Police have opened a criminal investigation into Wednesday's attack, made public yesterday, but Ms Romanova's colleagues think they know why she was beaten so viciously. Her attack, they suspect, is the latest in a long line of assaults, some of which end in death, on Russia's beleaguered journalistic community.

Earlier this month, Paul Klebnikov, the American-born editor of the Russian edition of Forbes magazine, was murdered and the corpse of an Armenian journalist, Paul Peloyan, was found dumped on Moscow's outer ring road.
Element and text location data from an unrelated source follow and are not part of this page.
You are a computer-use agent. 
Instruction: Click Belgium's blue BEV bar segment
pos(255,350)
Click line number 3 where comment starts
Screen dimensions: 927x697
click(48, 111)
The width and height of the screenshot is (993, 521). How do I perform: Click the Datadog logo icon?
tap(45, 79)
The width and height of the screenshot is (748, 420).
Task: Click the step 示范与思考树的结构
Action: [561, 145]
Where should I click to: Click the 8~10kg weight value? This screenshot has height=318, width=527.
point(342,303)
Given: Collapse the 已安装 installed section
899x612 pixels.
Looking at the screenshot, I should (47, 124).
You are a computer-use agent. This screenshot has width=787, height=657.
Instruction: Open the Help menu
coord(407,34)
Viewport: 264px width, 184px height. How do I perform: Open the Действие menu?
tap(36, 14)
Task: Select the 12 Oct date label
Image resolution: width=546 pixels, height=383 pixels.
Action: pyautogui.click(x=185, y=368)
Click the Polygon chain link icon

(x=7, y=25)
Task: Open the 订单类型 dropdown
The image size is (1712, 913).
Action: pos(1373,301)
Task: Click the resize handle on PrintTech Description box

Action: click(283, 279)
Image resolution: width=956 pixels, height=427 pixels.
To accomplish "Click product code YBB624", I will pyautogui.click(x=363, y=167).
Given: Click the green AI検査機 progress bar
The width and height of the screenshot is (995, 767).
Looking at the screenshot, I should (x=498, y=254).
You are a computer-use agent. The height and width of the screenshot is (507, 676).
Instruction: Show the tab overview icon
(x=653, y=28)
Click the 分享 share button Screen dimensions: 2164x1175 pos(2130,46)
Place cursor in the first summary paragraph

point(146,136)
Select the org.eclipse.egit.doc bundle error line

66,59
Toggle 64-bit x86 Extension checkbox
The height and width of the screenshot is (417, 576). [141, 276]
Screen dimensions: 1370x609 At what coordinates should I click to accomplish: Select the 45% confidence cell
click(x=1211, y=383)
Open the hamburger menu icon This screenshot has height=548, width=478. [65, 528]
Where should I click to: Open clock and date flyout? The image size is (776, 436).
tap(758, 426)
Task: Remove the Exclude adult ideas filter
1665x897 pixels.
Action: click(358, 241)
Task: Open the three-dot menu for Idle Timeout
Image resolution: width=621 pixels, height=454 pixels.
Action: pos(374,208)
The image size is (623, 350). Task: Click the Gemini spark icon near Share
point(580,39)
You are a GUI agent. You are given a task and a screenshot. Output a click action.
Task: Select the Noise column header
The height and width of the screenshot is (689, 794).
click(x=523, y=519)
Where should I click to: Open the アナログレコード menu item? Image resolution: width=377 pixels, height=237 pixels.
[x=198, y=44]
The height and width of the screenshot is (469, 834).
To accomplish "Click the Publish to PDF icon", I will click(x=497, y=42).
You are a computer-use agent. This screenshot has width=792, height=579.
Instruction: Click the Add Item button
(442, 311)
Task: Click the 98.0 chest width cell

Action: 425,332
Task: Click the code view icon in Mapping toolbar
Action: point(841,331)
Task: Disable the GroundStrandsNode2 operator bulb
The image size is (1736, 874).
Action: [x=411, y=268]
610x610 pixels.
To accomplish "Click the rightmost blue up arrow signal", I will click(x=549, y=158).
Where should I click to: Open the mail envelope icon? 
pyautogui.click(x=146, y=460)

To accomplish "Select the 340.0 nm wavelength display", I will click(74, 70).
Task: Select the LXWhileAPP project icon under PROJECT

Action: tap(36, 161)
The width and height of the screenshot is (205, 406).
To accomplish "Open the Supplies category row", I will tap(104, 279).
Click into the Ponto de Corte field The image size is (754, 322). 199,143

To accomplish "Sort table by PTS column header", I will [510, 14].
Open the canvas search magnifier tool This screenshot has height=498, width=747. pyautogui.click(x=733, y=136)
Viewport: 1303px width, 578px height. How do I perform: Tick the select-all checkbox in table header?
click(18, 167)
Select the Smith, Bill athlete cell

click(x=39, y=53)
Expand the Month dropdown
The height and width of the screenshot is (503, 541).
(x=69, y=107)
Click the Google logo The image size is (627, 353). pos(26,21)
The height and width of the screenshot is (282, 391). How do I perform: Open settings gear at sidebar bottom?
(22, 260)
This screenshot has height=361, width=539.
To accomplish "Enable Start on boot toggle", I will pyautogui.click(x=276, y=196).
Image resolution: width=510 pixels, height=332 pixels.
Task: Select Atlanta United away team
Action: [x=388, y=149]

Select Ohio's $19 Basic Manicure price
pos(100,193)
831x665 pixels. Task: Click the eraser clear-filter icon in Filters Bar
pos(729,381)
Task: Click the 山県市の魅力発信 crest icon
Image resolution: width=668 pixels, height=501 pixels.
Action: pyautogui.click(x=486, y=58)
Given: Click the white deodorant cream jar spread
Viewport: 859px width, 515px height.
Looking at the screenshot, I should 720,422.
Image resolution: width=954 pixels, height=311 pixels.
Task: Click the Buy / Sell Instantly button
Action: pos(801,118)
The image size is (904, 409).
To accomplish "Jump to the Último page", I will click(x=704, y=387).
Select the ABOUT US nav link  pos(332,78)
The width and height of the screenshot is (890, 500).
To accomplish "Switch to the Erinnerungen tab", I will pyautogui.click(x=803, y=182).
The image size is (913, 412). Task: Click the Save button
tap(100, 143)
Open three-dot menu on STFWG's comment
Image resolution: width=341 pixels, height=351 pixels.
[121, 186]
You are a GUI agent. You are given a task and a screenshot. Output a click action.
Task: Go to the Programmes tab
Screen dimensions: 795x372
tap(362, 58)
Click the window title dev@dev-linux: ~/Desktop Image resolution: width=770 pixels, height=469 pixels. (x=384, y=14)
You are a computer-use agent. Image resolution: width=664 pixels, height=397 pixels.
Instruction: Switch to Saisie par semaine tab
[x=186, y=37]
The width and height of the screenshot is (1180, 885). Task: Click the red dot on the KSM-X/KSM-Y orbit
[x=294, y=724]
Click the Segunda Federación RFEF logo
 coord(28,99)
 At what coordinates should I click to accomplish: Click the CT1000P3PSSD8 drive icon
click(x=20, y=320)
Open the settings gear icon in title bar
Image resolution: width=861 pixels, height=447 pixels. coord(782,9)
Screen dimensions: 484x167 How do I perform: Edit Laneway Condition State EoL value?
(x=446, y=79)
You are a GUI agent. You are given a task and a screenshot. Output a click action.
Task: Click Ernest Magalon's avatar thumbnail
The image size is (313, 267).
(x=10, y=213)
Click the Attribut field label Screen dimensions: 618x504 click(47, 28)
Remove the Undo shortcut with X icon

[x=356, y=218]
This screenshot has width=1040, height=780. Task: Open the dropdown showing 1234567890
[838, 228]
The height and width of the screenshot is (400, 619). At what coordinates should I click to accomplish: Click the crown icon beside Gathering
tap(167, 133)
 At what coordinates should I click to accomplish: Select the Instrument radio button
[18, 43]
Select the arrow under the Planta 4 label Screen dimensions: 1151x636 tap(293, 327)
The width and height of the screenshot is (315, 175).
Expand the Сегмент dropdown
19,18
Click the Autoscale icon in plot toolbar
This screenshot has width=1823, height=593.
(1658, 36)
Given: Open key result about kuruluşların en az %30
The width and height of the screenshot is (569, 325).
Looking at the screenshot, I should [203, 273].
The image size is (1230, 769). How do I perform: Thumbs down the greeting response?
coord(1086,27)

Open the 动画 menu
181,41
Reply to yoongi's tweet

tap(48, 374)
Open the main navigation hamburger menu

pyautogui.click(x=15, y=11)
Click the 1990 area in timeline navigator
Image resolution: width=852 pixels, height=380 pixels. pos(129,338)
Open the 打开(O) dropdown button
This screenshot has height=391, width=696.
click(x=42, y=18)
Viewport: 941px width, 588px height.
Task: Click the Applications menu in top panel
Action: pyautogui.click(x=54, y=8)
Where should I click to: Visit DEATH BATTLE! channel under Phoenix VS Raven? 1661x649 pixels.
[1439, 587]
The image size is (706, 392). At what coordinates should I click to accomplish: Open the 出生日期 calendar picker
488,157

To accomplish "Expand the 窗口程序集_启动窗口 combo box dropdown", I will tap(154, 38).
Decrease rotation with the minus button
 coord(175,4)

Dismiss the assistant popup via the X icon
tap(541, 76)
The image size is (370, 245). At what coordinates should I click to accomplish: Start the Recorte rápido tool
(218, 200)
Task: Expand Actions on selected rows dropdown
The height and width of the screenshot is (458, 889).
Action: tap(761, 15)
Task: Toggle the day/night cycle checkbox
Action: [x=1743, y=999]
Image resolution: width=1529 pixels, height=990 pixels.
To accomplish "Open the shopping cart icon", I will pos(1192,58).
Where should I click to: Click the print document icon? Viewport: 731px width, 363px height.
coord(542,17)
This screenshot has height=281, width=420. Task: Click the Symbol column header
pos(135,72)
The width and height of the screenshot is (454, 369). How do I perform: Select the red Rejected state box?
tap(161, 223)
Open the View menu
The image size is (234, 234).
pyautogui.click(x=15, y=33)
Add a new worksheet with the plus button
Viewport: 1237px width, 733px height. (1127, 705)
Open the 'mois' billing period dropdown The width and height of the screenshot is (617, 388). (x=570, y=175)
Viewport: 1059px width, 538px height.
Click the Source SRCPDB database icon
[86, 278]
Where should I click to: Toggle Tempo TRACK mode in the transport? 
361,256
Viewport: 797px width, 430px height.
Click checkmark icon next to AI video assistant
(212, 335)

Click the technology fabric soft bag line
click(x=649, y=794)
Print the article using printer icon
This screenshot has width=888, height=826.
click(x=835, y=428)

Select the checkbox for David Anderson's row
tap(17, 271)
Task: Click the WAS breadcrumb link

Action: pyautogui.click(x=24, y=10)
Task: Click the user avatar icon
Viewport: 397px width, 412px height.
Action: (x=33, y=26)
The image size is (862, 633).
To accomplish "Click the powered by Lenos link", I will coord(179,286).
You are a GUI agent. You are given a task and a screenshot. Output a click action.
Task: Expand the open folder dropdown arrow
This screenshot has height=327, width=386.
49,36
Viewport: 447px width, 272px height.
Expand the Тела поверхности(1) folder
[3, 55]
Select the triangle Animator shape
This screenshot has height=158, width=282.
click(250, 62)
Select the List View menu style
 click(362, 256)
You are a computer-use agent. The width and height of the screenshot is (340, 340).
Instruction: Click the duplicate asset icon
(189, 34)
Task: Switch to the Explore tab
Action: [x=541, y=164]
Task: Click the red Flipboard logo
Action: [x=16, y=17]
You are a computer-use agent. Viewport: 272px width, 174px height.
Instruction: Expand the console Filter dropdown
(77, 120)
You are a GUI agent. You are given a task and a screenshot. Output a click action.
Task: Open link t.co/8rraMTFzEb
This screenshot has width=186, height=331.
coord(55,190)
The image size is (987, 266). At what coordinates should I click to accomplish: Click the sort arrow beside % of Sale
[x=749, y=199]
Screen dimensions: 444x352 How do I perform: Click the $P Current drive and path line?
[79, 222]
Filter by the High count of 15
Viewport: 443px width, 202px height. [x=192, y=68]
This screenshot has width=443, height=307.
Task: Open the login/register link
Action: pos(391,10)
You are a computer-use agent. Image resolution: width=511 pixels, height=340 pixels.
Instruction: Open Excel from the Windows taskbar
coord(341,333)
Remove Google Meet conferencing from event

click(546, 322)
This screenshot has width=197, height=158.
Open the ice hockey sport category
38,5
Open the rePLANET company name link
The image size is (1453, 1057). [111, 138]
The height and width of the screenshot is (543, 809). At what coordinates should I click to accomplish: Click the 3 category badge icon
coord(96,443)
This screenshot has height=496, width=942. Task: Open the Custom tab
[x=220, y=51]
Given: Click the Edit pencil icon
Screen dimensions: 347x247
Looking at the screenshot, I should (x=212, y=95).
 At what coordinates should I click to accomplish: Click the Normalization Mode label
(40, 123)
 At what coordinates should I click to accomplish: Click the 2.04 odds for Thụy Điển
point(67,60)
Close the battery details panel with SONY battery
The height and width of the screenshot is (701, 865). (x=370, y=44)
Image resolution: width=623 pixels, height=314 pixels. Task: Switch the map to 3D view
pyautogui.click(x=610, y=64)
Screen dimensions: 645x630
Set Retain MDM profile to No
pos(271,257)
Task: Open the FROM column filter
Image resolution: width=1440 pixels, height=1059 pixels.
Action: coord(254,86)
Sixteen journalists have lost their lives in dubious circumstances in Russia since 2000. Police in St Petersburg are currently searching for Maxim Maximov, an investigative reporter who has been missing for over a month.

Ms Romanova's boss and chief editor, Andrei Grigoriev, believes she was targeted because she wrote something that offended someone in Russia's powerful and often shadowy business world.

"In almost every issue, we carry something about business conflicts, about the struggle for some kind of new market, about a clash of interests," he said yesterday. "I'm fairly certain the attack was linked to her work. It could be simple hooliganism but it seems unlikely."

Ms Romanova was holding a purse, keys and an expensive mobile phone when she was attacked, but nothing was taken.

Mr Grigoriev says it is difficult to say which article might have triggered the attack but notes that the magazine has covered the recent banking crisis in Russia a lot and that the sector is "under real strain".

"Sometimes you can write something that looks innocent but which has serious and decisive implications for somebody else. You just never know."

Although Mr Grigoriev says Russia's journalists are not panicking yet, he says the situation is worrying. "Journalists have been beaten and killed before, in the 1990s, but it appears to be starting again."